Entre personalidades estrangeiras, o apresentador também cita o britânico Stephen Fry e o criador da Wikipédia, Jimmy Wales: “Na era do fake news, a Wikipédia está se tornando um dos lugares de mais alto grau de confiabilidade das informações”

Os 60 anos de Marcelo Tas

O apresentador, que é casado com a atriz Bel Kowarick e pai de Luc, Clarice e Miguel, reflete sobre as seis décadas de vida completadas em 2019.

“Eu estaria mentindo se dissesse que é só mais um aniversário. As datas redondas chamam atenção para algo que a gente fica distraído, que é a passagem do tempo. Eu nunca tive a expectativa de chegar a essa idade. Meu único objetivo de vida até hoje relacionado a idade foi fazer 18 anos, porque eu queria ter carteira de motorista. O resto é lucro”, diz.

Em seguida, continua: “O engraçado é que ainda não sei o que é ‘fazer 60’. Assim como não soube o que foi ‘fazer 20’, 30, 40, nem 50. Eu espero que eu descubra uma hora dessas”.

Futuros projetos de Tas

“Resolvi não topar mais televisão que me obrigue a ficar ‘preso’ numa grade”, contou Tas, que passou quase uma década fazendo programas ao vivo – embalando o CQC e o Papo de Segunda, na GNT.

“Entrei para o conselho de professores do IBMec há coisa de três anos. Com parceiros, comecei a desenhar cursos que explicam ou tentam oferecer ferramentas para as pessoas se atualizarem diante da mudança que estamos vivendo na comunicação”

“Estou começando o ano 2020 fazendo o que eu gosto, que é ser professor”, diz o apresentador, que também oferecerá um curso em português na plataforma espanhola Domestika.

“Hoje o que me interessa muito é como aperfeiçoar a comunicação, e isso passa pela educação. Como ajudar professores a melhorarem a ciência da comunicação com esses alunos de tempos tão acelerados”, continua Tas.

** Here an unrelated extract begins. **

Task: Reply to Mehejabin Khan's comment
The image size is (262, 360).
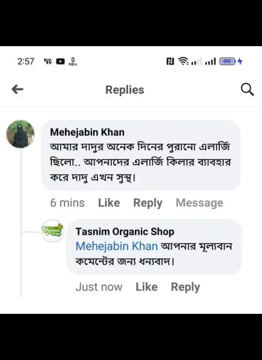Action: click(x=148, y=203)
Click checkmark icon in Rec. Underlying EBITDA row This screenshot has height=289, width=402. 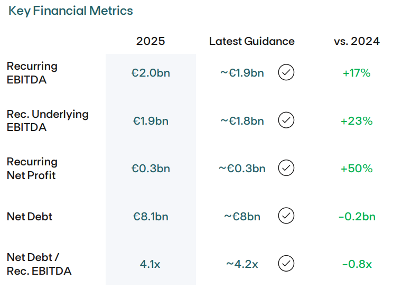point(286,120)
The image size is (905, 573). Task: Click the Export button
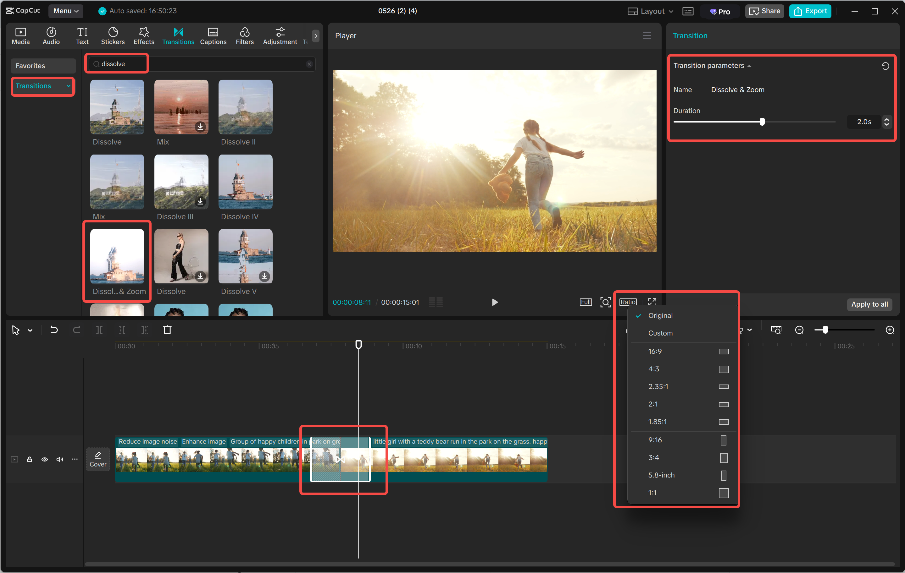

Marcelo Tas também se revela “animado” para a temporada do Provocações em 2020: “Ano que vem vou me dedicar mais ainda ao Provocast podcast do programa. Já temos um desenho de convidados e até um cenário novo.”

“Tem um livro que eu estou devendo que vou ter que ‘parir’ no ano que vem. Prefiro nem falar para não dar uruca. Está travado faz três anos, agora avancei”, conta.

Tas também conta que tem vontade de voltar ao teatro, e cita a peça Zap, o Resumo da Ópera, de 1999, que considera “uma das melhores coisas que fez na vida”.

“E ainda quero fazer. É um projeto que está no meu horizonte. Tem sempre um maestro que descobre a existência do Zap e quer remontar. Estou muito a fim de remontar. Espero que papai do céu me dê essa chance ainda!”, conta Tas.

‘O que é a vida?’

Tas encerra a entrevista com uma frase de Abujamra, na qual se baseou para aceitar a apresentação do Provocações: “‘O que é a vida? A vida é minha. Eu estrago ela como quiser’. Me sinto muito agradecido por chegar aos 60”.